What you should do:
Beginning with the line containing "Task: Open the Serial Monitor tab" and ending at the last line of the records, transcribe each line exactly. Do not include pictures.

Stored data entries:
::::::::
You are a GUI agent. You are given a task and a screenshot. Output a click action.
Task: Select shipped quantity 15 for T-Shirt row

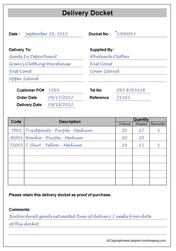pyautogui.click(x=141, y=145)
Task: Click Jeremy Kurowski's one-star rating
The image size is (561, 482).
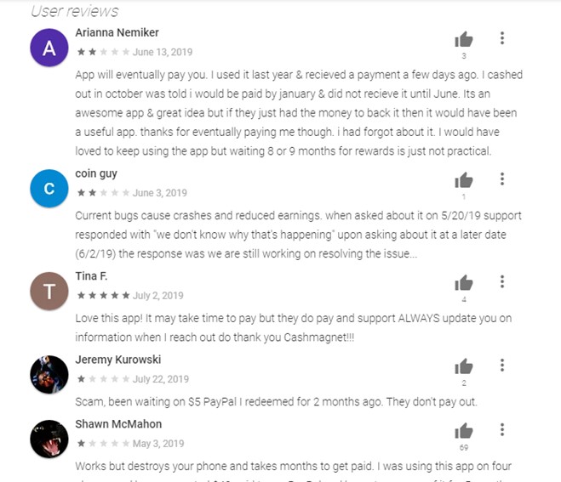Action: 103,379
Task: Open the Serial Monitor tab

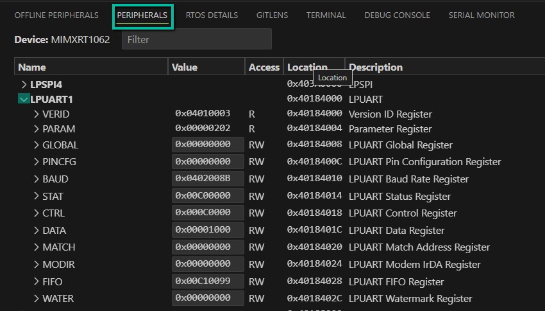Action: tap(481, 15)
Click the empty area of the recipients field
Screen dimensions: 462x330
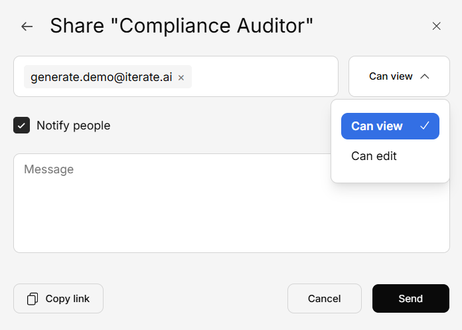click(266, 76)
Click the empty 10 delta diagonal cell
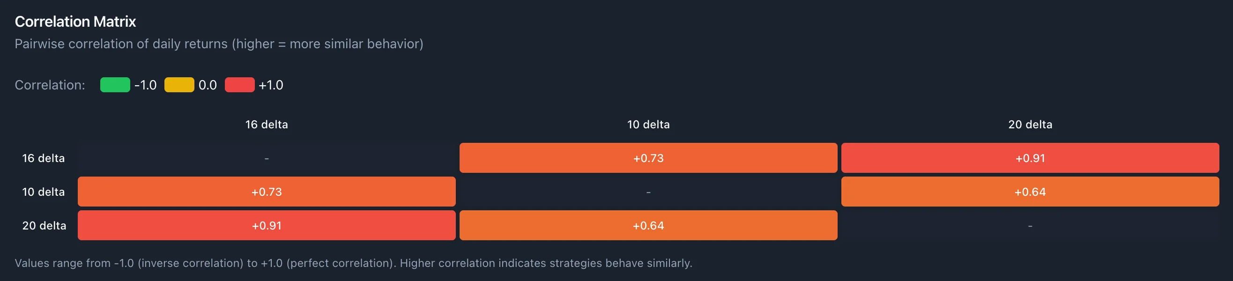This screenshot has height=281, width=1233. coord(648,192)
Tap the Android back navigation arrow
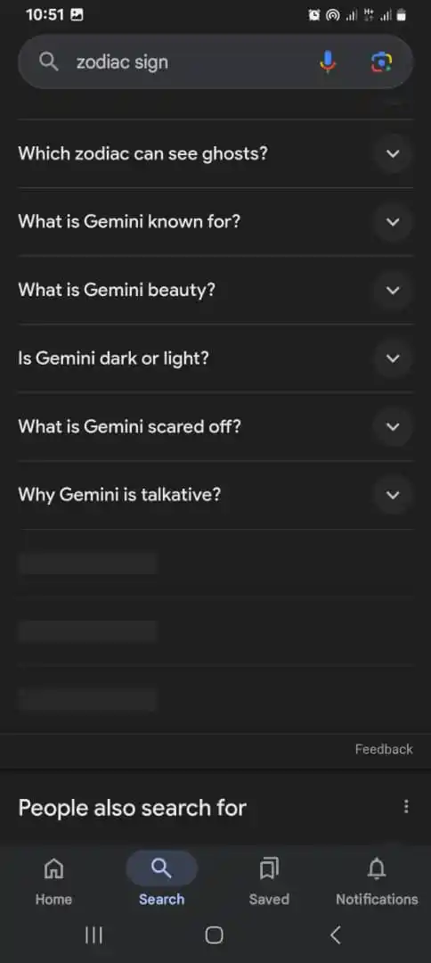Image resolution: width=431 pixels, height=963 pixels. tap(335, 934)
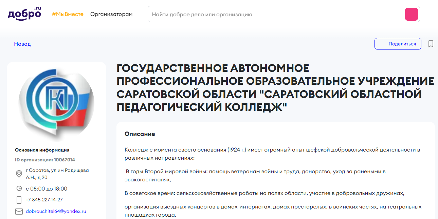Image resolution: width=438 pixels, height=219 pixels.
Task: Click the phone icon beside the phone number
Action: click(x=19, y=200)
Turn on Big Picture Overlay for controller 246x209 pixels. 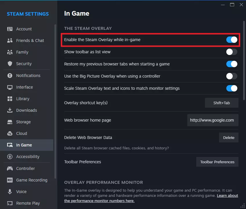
::::::::
Solution for this task:
Task: Open the Serial Monitor tab

Action: tap(481, 15)
Click the empty area of the recipients field
Screen dimensions: 462x330
click(266, 76)
Click the empty 10 delta diagonal cell
This screenshot has height=281, width=1233. coord(648,192)
Tap the Android back navigation arrow
Image resolution: width=431 pixels, height=963 pixels. tap(335, 934)
Image resolution: width=438 pixels, height=219 pixels.
Task: Click the phone icon beside the phone number
Action: click(x=19, y=200)
Turn on Big Picture Overlay for controller 246x209 pixels. 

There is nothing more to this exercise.